> What you have to do: Take the lines below between the one holding "Where should I click to: Select the ring" and the one holding "The width and height of the screenshot is (1479, 619).", inclusive, and copy them exactly. Add nothing.

(Dataset entries)
* * * * * * *
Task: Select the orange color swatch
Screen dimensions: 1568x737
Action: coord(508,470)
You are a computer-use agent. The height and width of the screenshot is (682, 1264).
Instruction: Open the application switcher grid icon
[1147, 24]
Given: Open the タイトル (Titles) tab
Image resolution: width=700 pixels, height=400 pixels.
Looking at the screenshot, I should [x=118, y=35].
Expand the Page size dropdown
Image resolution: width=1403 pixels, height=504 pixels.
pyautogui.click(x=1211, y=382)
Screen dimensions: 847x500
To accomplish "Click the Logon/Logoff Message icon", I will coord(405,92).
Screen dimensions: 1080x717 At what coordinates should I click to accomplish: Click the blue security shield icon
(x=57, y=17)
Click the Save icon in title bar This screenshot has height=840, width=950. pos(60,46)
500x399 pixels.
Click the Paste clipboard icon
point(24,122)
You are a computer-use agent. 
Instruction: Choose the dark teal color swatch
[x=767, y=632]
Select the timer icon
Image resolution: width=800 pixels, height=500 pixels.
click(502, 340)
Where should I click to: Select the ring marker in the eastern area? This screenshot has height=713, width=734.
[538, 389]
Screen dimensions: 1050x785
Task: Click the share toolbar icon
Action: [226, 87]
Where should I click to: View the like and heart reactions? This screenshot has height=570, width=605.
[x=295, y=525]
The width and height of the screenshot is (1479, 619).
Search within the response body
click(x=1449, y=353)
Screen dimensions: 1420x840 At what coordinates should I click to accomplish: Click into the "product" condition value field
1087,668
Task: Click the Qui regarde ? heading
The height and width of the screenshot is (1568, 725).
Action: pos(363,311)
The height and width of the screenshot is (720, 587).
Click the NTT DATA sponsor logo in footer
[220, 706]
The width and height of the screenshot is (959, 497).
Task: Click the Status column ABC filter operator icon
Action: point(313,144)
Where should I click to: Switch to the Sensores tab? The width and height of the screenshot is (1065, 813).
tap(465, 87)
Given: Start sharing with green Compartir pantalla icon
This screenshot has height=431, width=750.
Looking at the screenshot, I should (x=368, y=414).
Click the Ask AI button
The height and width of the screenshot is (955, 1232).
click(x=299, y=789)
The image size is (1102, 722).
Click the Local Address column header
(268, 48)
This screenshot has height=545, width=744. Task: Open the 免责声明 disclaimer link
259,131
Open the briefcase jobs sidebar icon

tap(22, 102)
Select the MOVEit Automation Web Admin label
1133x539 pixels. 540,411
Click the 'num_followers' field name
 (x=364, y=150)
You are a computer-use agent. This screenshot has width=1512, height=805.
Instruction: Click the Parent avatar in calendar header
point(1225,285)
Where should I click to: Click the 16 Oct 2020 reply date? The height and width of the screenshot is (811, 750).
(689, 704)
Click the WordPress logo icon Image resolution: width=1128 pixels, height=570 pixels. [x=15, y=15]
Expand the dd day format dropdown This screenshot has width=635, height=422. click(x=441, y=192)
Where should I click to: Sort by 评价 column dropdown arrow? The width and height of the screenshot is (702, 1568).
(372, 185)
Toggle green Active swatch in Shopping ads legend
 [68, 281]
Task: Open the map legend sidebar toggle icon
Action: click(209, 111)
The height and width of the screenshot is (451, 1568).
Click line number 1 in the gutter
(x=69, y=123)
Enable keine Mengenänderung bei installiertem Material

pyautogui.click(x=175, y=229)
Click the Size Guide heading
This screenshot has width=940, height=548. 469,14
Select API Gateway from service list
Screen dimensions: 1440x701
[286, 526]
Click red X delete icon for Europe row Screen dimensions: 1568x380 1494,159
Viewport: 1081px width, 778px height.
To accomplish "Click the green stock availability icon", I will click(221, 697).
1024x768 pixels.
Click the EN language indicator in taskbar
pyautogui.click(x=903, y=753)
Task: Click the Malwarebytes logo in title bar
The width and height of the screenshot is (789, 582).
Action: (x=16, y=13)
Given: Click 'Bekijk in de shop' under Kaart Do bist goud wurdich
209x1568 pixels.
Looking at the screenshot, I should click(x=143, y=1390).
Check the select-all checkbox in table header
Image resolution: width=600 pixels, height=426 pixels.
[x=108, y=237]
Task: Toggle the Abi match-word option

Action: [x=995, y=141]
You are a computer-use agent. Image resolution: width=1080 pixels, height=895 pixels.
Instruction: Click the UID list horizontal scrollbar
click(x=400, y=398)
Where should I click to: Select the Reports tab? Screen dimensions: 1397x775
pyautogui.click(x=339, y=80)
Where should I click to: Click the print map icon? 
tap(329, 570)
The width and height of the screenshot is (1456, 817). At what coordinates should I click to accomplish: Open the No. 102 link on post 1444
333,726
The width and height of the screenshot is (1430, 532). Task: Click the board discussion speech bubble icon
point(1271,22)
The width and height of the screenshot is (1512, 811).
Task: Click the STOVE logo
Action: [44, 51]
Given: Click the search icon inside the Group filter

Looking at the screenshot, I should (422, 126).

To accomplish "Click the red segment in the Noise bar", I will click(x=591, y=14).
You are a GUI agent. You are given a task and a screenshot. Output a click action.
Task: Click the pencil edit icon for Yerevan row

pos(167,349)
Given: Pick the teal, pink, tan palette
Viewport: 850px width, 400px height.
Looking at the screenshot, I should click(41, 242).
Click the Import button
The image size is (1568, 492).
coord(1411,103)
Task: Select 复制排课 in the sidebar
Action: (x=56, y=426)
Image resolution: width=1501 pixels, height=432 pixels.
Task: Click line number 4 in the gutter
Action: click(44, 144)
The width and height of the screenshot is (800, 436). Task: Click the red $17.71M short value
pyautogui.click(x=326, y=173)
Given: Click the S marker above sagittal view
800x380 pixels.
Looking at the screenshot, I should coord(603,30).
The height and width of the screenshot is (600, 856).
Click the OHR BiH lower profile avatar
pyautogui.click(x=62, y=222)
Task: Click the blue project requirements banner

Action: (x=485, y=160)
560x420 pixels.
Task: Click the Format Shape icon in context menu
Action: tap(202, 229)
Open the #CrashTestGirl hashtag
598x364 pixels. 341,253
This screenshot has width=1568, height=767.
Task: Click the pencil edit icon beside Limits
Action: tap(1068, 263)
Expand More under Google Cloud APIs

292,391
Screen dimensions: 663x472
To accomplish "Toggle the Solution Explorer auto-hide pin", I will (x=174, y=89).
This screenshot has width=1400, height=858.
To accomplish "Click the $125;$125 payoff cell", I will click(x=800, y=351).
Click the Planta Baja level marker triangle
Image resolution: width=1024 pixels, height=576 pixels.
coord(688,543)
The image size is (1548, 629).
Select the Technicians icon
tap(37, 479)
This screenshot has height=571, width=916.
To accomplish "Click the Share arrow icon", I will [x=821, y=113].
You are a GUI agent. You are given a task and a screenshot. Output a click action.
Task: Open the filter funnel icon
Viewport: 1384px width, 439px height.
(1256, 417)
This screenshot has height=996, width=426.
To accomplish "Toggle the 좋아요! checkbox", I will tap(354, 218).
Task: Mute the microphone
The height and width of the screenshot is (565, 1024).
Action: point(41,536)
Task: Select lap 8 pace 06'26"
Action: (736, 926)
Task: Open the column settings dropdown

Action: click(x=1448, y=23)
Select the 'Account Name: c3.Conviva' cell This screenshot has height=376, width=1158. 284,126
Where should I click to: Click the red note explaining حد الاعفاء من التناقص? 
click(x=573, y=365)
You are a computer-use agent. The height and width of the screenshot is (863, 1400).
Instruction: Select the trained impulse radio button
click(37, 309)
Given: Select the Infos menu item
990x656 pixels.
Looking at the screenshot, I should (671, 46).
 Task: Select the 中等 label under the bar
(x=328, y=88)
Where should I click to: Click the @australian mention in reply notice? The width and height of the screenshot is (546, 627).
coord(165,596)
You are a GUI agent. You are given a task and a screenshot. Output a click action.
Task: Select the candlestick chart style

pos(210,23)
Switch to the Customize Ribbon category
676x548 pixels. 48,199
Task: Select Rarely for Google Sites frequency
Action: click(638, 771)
* * * * * * *
> Reply:
Where should I click to: Select the ring marker in the eastern area? This screenshot has height=713, width=734.
[538, 389]
Screen dimensions: 1050x785
Task: Click the share toolbar icon
Action: [226, 87]
Where should I click to: View the like and heart reactions? This screenshot has height=570, width=605.
[x=295, y=525]
The width and height of the screenshot is (1479, 619).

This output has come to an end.